The problem:
Rewrite the lines from the one containing "Task: Click the" to the one containing "Viewport: 169px width, 126px height.", replacing "Senior Vice President" with "Chief Financial Officer" and leaving everything else unchanged.

Records shown:
------------------------------------

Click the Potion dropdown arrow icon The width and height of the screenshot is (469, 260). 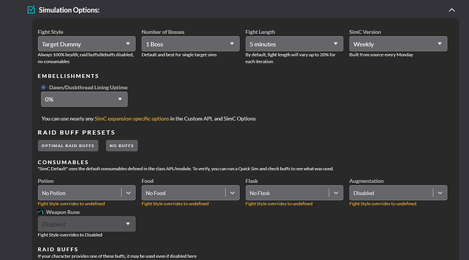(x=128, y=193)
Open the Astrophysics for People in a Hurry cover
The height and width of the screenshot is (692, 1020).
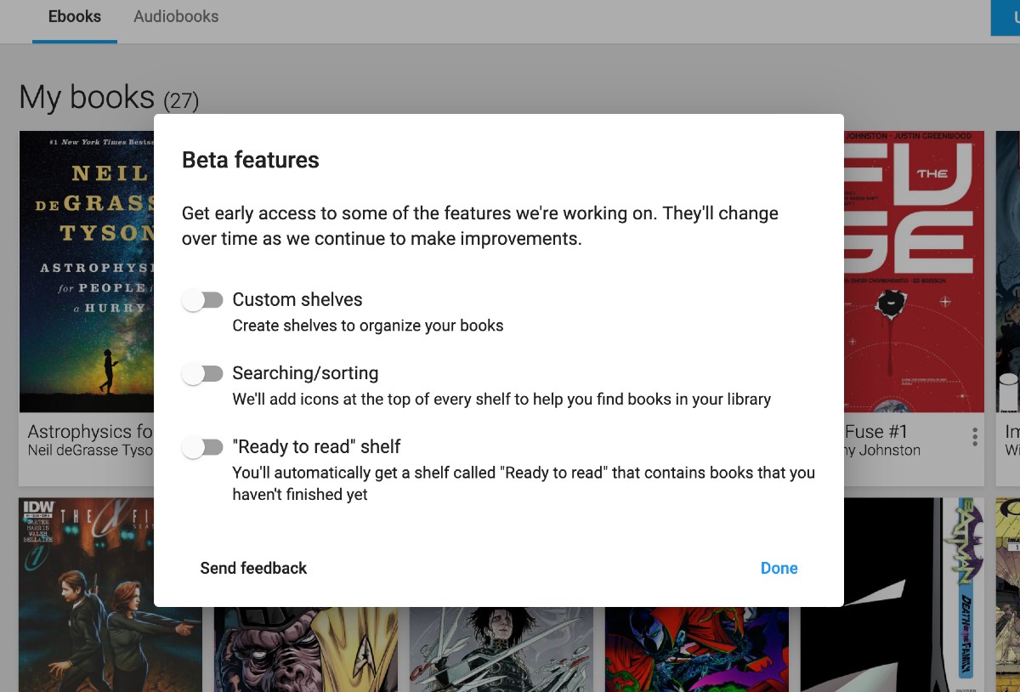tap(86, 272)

------------------------------------

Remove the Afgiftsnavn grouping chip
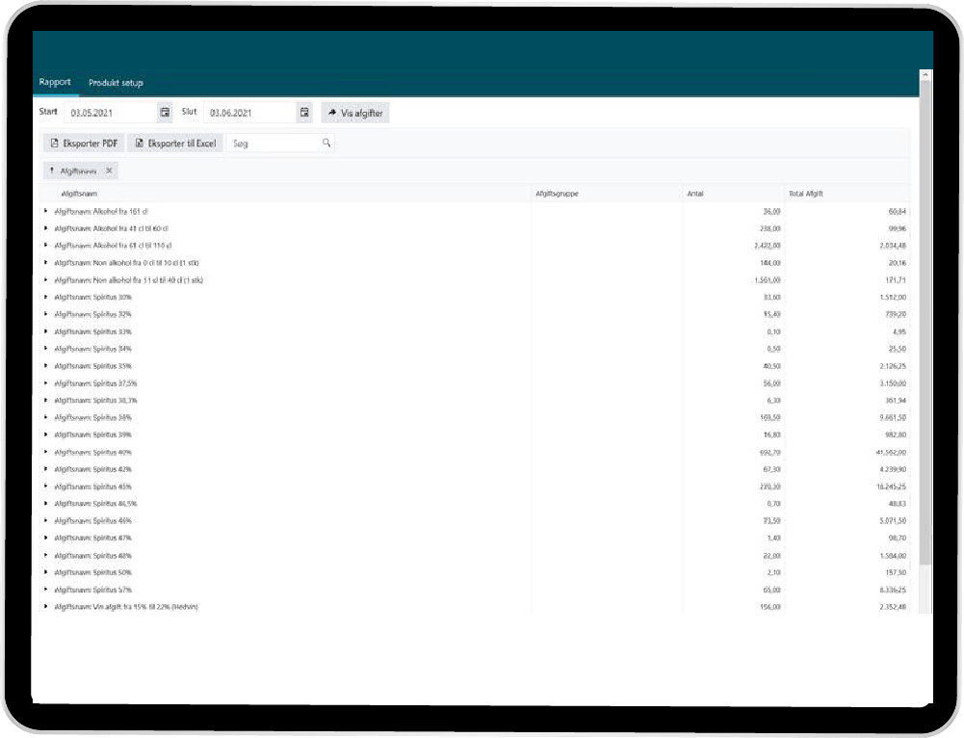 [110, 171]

------------------------------------

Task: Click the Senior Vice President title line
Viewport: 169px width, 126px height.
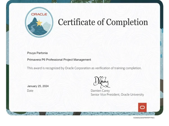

------------------------------------

Exercise solution:
Task: Click the Chief Financial Officer title line
Viewport: 169px width, 126px height.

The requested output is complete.